Tegucigalpa, Honduras. La vida de periodistas, defensores de derechos humanos y operadores de justicia en situación de riesgo depende de un Mecanismo que muchos denuncian como ineficiente, burocrático y, a menudo, contraproducente. Pero, ante su desgaste institucional, la pregunta incómoda permanece: ¿quién protege al Mecanismo de Protección?
Aunque desde 2015 existe una Ley específica para salvaguardar a estos sectores, las brechas estructurales siguen siendo profundas. El mecanismo opera con medidas parciales y denuncias de mal uso que se acumulan sin consecuencias.
Uno de los principales obstáculos es el económico. Las personas beneficiadas con medidas enfrentan un incremento sustancial en sus gastos mensuales, lo cual disuade a muchos de permanecer bajo protección.
Sobre este particular, platiqué con una persona que estuvo acogida con medidas de protección, quien comentó con crudeza: “de uno, pasé a comprar dos cartones de huevos”.
Detrás de la metáfora hay una realidad: los costos cotidianos asociados a la protección (desde el combustible hasta el mantenimiento de vehículos) recaen en quienes ya están en riesgo.
Lamentablemente, la mayoría de los defensores de derechos humanos y periodistas no pueden cubrir ese impacto en el presupuesto mensual.
Pese a que el mandato constitucional obliga al Estado a garantizar la vida como bien supremo, las medidas ofrecidas están lejos de ser integrales.
A menudo, el Estado asigna un agente policial sin transporte, obligando al beneficiario a costear vehículo, gasolina, alimentación y condiciones mínimas de movilidad. La promesa de protección termina generando una nueva forma de carga.
Las medidas policiales predominantes son patrullajes, perímetros de seguridad, asignación de agentes. Pero, incluso, aquí hay otros “gastos ocultos” que deben ser asumidos por los protegidos: desde construir garitas hasta reforzar viviendas, todo corre por su cuenta.
Han pasado diez años desde la publicación de la Ley en el diario oficial La Gaceta (15 de mayo de 2015), y en este tiempo personas bajo el amparo del Mecanismo han sido asesinadas violentamente, sin que se logre identificar responsabilidades o rediseñar la estrategia; otras, han renunciado a estas medidas por los asuntos antes expuestos.
“Las medidas no previenen, solo reaccionan.

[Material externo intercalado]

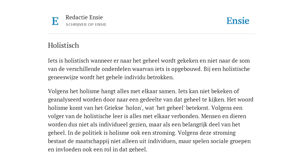The width and height of the screenshot is (303, 152).
Task: Select the words 'sociale groepen'
Action: (x=230, y=141)
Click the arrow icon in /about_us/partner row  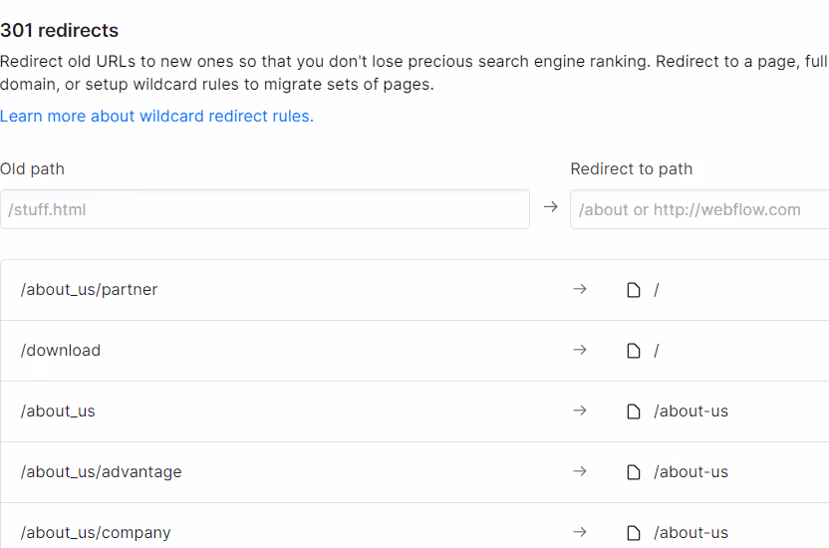coord(580,289)
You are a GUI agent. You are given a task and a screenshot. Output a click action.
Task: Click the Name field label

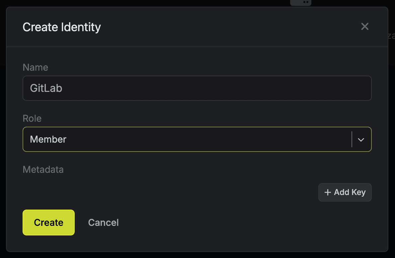(35, 67)
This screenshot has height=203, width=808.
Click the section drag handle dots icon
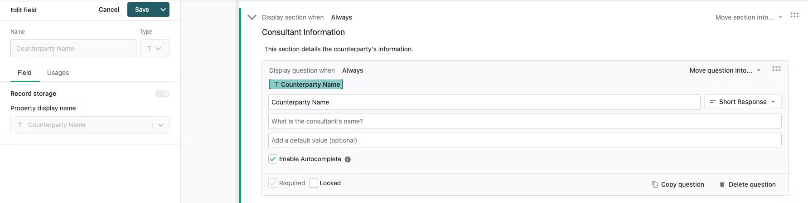click(794, 15)
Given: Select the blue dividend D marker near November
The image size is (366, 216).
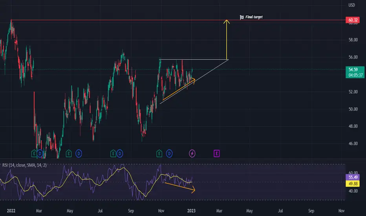Looking at the screenshot, I should 169,154.
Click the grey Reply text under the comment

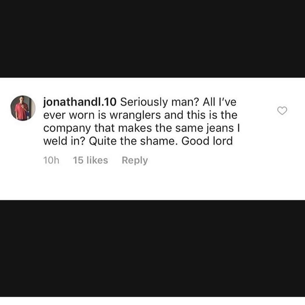(x=135, y=160)
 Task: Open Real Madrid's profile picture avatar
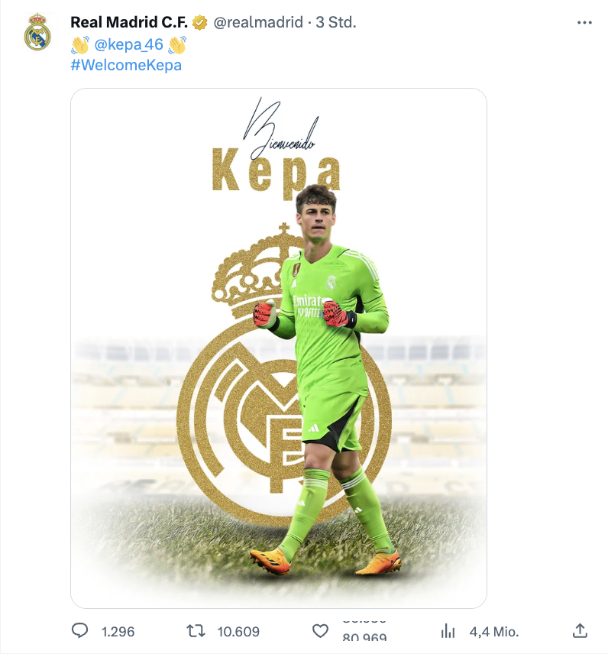[37, 32]
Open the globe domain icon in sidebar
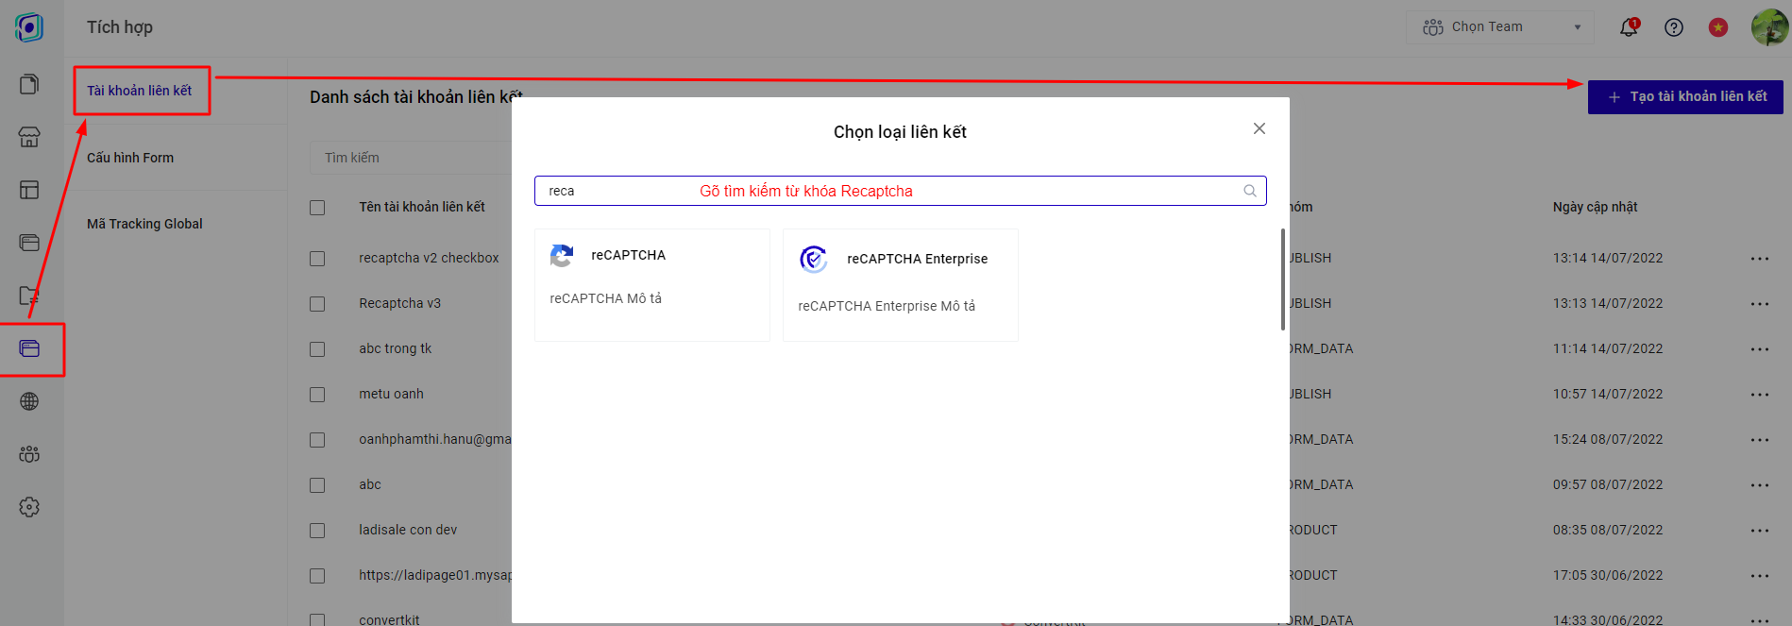 (29, 401)
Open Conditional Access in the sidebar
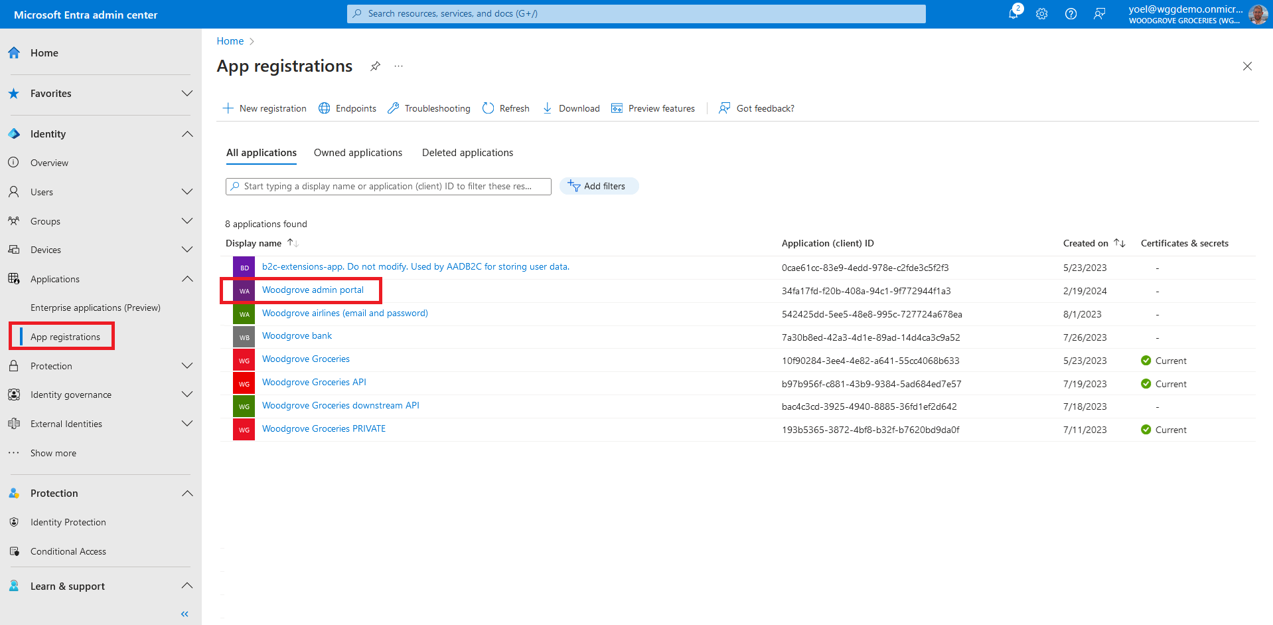 (68, 551)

Funcionan como un cuerpo de bomberos que apaga incendios, pero no los evita”, dijo la persona entrevistada, quien también denunció la existencia de abusos internos: desde beneficiarios que usan los vehículos oficiales para fines personales, hasta funcionarios que no pierden el beneficio, aunque se compruebe el mal uso.
Y es que se da otro fenómeno entre quienes se benefician con el mecanismo, “hay personas que abusan de las medidas”, dijo la persona que accedió a compartir su testimonio, y agregó que “hay una familia que es en la que más se invierte el presupuesto del mecanismo de protección”.

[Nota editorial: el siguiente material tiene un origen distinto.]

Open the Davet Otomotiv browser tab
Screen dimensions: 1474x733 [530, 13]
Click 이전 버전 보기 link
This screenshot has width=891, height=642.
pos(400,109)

Aunque no dio más detalles sobre esa aseveración, sí complementó sus declaraciones haciendo alusión a casos en los que se ha comprobado que hacen un mal uso de los recursos asignados, sobre todo en cuanto a los vehículos del Estado, en donde al realizarse operativos han detectado que no es precisamente la persona acogida quien conduce el auto.
Uno de los casos más sonados ocurrió meses atrás, cuando una joven beneficiaria fue detenida mientras su pareja, acusada previamente de agredirla, conducía el vehículo asignado como medida de protección.

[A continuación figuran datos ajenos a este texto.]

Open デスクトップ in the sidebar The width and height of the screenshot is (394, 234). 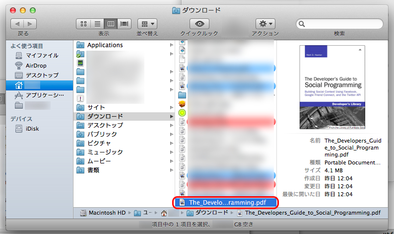pos(42,75)
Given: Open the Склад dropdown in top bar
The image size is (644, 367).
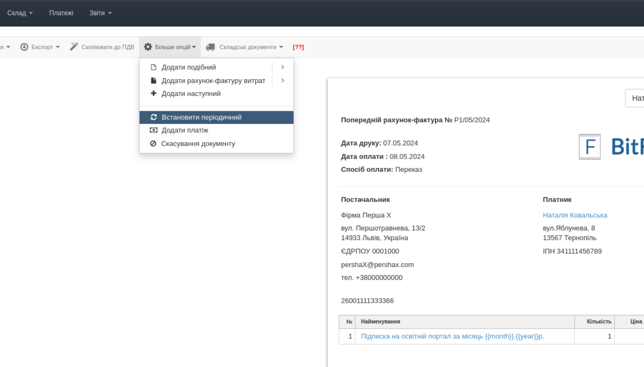Looking at the screenshot, I should 20,13.

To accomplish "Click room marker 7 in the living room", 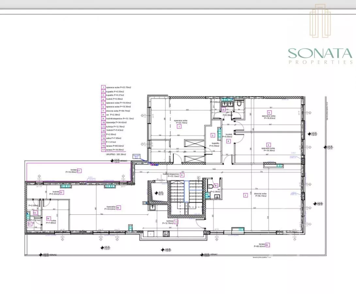I will coord(245,195).
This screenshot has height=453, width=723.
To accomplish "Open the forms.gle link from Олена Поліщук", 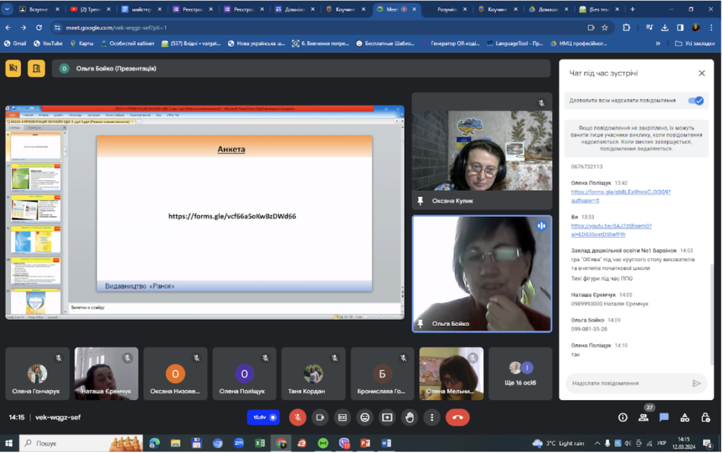I will point(621,196).
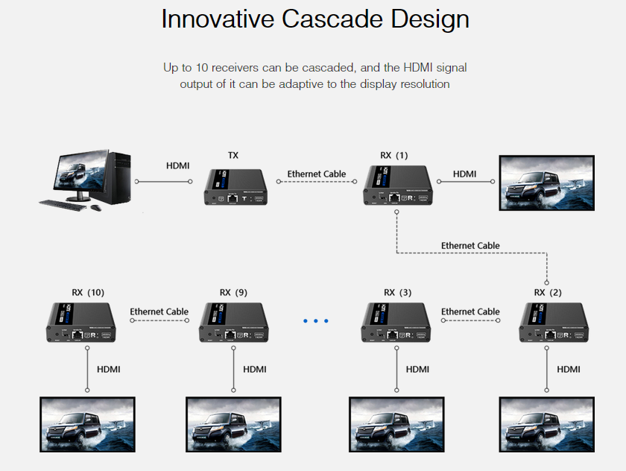The image size is (626, 471).
Task: Click the desktop computer image
Action: pyautogui.click(x=86, y=180)
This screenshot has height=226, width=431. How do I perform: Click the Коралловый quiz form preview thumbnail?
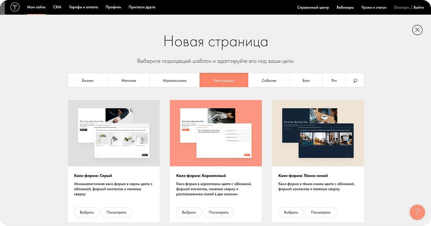[216, 133]
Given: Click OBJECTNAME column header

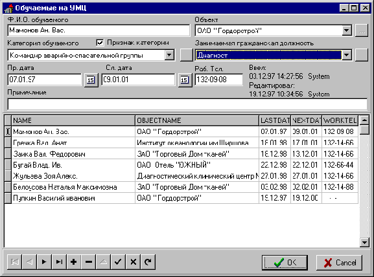Looking at the screenshot, I should (197, 120).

En paralelo al mecanismo administrado por la Secretaría de Derechos Humanos (SEDH), existen otras instancias como la Fiscalía de Derechos Humanos, la Unidad de Protección a Testigos del Ministerio Público y un sistema precario de la Corte Suprema para jueces y magistrados. No obstante, la SEDH es la única con mandato legal directo sobre esta ley, y su presupuesto continúa siendo insuficiente o mal distribuido.
Especialistas advierten que, si no se reforman y fortalecen estos sistemas de protección, el Estado de Honduras podría seguir acumulando casos ante la Corte Interamericana de Derechos Humanos por incumplimiento del deber de protección.
La vida no tiene precio, pero el sistema que debería protegerla sí: uno que muchos no pueden pagar, y que el Estado no está dispuesto, o preparado, a asumir plenamente.